ウィリアムズ氏、関税インフレはほぼ一巡したとし、AI需要圧力を指摘

ウィリアムズ氏、関税インフレはほぼ一巡したとし、AI需要圧力を指摘

ニューヨーク連銀総裁は、金利は適切な位置にあるが、インフレが2%に戻らなければ上昇する可能性があると述べた。一方、市場の価格付けは年末までの追加利上げ確率の高まりを織り込んでいる。

ファクトチェック
ロイターの主要な全文記録と、その関連するロイター記事のいずれも、この主張のあらゆる要素を確認している。ウィリアムズ氏は、関税の影響は大部分が価格に転嫁済みであると述べ、基本シナリオではエネルギー価格はすでにピークを付けたと想定している。また、AI関連の需要が一部商品の価格を押し上げており、注視しているとした。
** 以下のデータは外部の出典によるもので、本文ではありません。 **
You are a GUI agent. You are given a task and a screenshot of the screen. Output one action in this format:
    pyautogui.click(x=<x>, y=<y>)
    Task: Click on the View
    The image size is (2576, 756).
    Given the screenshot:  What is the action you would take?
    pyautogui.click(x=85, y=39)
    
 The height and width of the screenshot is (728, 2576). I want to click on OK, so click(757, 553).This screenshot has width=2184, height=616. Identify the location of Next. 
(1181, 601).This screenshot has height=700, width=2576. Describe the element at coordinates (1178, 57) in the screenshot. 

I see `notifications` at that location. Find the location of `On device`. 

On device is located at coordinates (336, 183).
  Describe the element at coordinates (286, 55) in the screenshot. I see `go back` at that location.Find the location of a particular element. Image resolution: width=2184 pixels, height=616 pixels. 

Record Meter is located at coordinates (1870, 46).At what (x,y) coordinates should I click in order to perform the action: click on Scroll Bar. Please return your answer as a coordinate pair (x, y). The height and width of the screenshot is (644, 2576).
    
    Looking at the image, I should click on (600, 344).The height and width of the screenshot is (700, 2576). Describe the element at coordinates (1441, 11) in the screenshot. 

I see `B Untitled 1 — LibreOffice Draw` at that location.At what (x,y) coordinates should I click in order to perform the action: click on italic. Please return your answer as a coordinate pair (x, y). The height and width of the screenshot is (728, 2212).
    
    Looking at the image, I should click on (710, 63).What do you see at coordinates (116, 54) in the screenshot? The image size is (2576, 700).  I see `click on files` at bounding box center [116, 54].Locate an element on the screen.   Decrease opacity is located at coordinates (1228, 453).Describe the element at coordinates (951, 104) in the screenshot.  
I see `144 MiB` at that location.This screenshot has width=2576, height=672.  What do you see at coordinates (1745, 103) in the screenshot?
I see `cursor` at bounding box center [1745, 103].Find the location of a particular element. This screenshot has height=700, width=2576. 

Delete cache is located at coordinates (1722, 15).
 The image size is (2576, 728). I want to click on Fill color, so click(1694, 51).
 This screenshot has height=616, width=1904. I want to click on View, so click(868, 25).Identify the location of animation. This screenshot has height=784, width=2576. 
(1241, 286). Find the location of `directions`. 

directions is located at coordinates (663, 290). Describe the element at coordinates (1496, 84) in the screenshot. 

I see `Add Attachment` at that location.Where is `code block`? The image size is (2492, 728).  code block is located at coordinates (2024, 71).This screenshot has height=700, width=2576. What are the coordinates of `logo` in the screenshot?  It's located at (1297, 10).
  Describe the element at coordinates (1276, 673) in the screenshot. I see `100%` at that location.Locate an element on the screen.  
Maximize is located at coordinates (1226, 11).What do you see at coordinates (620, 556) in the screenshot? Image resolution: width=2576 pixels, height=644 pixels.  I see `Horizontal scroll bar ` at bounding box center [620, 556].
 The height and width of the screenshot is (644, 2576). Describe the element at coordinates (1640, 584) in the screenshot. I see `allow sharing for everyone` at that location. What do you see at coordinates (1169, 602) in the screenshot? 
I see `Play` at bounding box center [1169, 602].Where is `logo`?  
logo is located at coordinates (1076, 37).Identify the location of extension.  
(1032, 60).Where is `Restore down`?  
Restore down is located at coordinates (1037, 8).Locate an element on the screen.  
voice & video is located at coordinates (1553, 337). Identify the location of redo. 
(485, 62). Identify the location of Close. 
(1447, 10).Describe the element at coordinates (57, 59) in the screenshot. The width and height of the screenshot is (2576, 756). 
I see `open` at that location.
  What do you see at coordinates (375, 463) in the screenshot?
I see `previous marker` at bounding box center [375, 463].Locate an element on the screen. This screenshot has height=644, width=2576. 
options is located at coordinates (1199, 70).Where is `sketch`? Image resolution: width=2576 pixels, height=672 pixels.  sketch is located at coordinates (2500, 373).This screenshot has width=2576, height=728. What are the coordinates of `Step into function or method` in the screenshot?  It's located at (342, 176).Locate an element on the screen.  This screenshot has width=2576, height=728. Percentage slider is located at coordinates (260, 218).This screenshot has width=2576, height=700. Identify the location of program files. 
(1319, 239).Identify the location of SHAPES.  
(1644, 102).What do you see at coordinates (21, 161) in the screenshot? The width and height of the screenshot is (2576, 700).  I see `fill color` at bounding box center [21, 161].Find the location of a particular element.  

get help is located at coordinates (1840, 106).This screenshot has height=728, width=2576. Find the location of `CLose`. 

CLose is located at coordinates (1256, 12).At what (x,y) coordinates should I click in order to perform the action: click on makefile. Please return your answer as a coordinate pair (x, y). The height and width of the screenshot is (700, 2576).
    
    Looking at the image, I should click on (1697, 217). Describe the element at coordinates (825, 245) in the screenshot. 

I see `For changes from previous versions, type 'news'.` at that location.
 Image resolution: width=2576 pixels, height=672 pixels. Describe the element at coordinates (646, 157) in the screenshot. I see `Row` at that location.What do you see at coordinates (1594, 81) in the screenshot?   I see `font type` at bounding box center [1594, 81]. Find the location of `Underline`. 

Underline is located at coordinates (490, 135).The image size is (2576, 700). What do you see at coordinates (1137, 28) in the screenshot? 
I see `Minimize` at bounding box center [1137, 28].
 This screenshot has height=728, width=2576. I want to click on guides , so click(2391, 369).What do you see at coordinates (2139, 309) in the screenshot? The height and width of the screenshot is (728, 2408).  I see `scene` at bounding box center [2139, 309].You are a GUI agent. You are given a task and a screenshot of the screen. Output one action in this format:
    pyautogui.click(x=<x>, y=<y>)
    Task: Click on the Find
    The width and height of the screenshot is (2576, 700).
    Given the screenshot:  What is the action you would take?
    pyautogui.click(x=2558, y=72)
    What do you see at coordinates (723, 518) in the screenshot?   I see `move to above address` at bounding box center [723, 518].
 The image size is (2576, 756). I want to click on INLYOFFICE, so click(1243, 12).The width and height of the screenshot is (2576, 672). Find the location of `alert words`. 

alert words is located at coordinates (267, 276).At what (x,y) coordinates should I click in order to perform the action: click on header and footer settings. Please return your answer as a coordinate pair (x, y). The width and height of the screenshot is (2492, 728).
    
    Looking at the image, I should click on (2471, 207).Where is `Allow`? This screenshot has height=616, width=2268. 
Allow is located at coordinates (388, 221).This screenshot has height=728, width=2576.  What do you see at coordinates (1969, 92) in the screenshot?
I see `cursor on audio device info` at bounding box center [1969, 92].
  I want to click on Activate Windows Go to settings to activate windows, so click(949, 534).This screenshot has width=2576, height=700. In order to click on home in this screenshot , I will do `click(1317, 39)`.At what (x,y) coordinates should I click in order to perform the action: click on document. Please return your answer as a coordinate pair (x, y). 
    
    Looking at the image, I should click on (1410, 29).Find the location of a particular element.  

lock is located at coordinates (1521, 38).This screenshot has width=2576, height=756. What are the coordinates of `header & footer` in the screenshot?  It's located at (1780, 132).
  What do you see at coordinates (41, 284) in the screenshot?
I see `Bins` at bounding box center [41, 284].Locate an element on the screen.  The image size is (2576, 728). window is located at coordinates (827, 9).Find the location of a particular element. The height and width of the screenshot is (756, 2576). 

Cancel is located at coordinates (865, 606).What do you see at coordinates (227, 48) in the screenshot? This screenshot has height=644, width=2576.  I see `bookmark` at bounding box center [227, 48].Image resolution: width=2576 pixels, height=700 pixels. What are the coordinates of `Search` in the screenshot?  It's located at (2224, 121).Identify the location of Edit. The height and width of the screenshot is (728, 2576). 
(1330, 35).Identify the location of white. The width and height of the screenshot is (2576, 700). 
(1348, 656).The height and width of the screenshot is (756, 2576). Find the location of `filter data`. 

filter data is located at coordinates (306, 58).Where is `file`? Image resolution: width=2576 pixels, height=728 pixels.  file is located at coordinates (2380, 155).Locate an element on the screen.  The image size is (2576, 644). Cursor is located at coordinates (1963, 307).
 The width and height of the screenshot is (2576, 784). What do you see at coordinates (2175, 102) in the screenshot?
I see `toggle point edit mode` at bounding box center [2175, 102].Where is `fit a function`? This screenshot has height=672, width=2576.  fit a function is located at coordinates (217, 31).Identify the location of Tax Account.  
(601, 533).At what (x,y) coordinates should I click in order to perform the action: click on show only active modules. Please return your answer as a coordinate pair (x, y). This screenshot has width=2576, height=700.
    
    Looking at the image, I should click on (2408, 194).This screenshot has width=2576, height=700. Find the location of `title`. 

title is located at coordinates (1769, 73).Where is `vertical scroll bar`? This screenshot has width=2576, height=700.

さらに、FF金利は「適切な位置にある」が、インフレ率が2%に戻らなければ、FRBは行動し、利上げするとの考えを示した。Yahoo Financeのミラー記事も同様に裏付けている。矛盾する証拠は見当たらなかった。
要約

ジョン・ウィリアムズ氏は、エネルギー価格と貿易関税がピークをつけたことでインフレ圧力は徐々に和らぐはずだとの見方を示した一方、インフレが米連邦準備制度の2%目標に戻る軌道に乗っていない場合は、さらなる利上げが適切になるとも警告した。ニューヨーク連銀総裁は、現行の政策スタンスは「十分に適切な位置にある」とし、先週の連邦公開市場委員会(FOMC)がフェデラルファンド金利の誘導目標レンジを3.50%から3.75%に据え置く決定をしたことを強く支持した。 ウィリアムズ氏は、今年後半にインフレが鈍化し、来年さらに低下するとみている一方、2028年までに2%への持続的な回帰に向かって経済が進んでいるかを判断するため、コアインフレ指標を注視していると述べた。同氏は、過去1年半にわたる主なインフレ要因は弱まりつつあるものの、イランでの戦争やトランプ大統領の関税に加え、人工知能への大規模な企業投資に伴う需要など、供給ショックによってなお物価が下支えされているとした。金利スワップを取引する市場参加者は現在、年末までの米連邦準備制度の利上げ確率の大半を織り込んでいる。

用語解説
  • FOMC: 金利を決定する米連邦準備制度の委員会、連邦公開市場委員会。
  • core inflation: 変動の大きい項目を除いて基調的な物価動向を示すインフレ指標。
  • rate-swap traders: 将来の政策変更見通しを反映するため、金利スワップを取引する市場参加者。